What you give back must match the data character for character.

Pixel coordinate grounding data:
• • • • • • •

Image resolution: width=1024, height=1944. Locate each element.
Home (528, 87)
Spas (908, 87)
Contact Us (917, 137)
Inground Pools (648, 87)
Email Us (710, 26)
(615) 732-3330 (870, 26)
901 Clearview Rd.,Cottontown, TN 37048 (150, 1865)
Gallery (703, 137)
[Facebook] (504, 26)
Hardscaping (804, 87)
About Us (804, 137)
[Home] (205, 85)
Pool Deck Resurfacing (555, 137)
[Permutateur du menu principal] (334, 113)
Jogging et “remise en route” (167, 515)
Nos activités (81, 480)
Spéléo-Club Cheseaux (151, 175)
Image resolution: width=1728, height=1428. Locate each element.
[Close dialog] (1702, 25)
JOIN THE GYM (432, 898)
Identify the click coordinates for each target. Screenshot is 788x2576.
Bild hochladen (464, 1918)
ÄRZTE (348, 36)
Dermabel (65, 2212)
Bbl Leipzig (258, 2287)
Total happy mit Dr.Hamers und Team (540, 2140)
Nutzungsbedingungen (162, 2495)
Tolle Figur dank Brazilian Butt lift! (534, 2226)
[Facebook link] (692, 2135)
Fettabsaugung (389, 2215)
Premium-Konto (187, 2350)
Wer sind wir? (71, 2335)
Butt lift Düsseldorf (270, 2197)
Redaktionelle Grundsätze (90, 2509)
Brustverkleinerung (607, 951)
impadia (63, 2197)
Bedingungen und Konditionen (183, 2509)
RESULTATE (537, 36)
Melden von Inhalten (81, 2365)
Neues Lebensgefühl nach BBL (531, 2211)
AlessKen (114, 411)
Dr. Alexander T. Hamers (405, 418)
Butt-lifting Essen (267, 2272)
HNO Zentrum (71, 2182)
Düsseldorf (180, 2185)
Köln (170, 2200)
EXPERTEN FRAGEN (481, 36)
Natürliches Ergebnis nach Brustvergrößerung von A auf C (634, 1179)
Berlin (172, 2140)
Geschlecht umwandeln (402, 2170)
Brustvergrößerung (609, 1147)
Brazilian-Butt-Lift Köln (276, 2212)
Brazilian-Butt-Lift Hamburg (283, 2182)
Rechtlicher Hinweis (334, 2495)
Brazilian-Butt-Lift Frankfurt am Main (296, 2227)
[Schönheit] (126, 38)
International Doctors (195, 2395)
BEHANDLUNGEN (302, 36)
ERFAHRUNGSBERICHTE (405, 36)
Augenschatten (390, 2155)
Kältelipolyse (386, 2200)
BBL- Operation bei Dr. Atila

• • • • • • •

RESPONSE AREA:
Image resolution: width=1024, height=1944. Locate each element.
Home (528, 87)
Spas (908, 87)
Contact Us (917, 137)
Inground Pools (648, 87)
Email Us (710, 26)
(615) 732-3330 (870, 26)
901 Clearview Rd.,Cottontown, TN 37048 (150, 1865)
Gallery (703, 137)
[Facebook] (504, 26)
Hardscaping (804, 87)
About Us (804, 137)
[Home] (205, 85)
Pool Deck Resurfacing (555, 137)
[Permutateur du menu principal] (334, 113)
Jogging et “remise en route” (167, 515)
Nos activités (81, 480)
Spéléo-Club Cheseaux (151, 175)
Image resolution: width=1728, height=1428. Locate each element.
[Close dialog] (1702, 25)
JOIN THE GYM (432, 898)
Identify the click coordinates for each target. Screenshot is 788x2576.
Bild hochladen (464, 1918)
ÄRZTE (348, 36)
Dermabel (65, 2212)
Bbl Leipzig (258, 2287)
Total happy mit Dr.Hamers und Team (540, 2140)
Nutzungsbedingungen (162, 2495)
Tolle Figur dank Brazilian Butt lift! (534, 2226)
[Facebook link] (692, 2135)
Fettabsaugung (389, 2215)
Premium-Konto (187, 2350)
Wer sind wir? (71, 2335)
Butt lift Düsseldorf (270, 2197)
Redaktionelle Grundsätze (90, 2509)
Brustverkleinerung (607, 951)
impadia (63, 2197)
Bedingungen und Konditionen (183, 2509)
RESULTATE (537, 36)
Melden von Inhalten (81, 2365)
Neues Lebensgefühl nach BBL (531, 2211)
AlessKen (114, 411)
Dr. Alexander T. Hamers (405, 418)
Butt-lifting Essen (267, 2272)
HNO Zentrum (71, 2182)
Düsseldorf (180, 2185)
Köln (170, 2200)
EXPERTEN FRAGEN (481, 36)
Natürliches Ergebnis nach Brustvergrößerung von A auf C (634, 1179)
Berlin (172, 2140)
Geschlecht umwandeln (402, 2170)
Brustvergrößerung (609, 1147)
Brazilian-Butt-Lift Köln (276, 2212)
Brazilian-Butt-Lift Hamburg (283, 2182)
Rechtlicher Hinweis (334, 2495)
Brazilian-Butt-Lift Frankfurt am Main (296, 2227)
[Schönheit] (126, 38)
International Doctors (195, 2395)
BEHANDLUNGEN (302, 36)
ERFAHRUNGSBERICHTE (405, 36)
Augenschatten (390, 2155)
Kältelipolyse (386, 2200)
BBL- Operation bei Dr. Atila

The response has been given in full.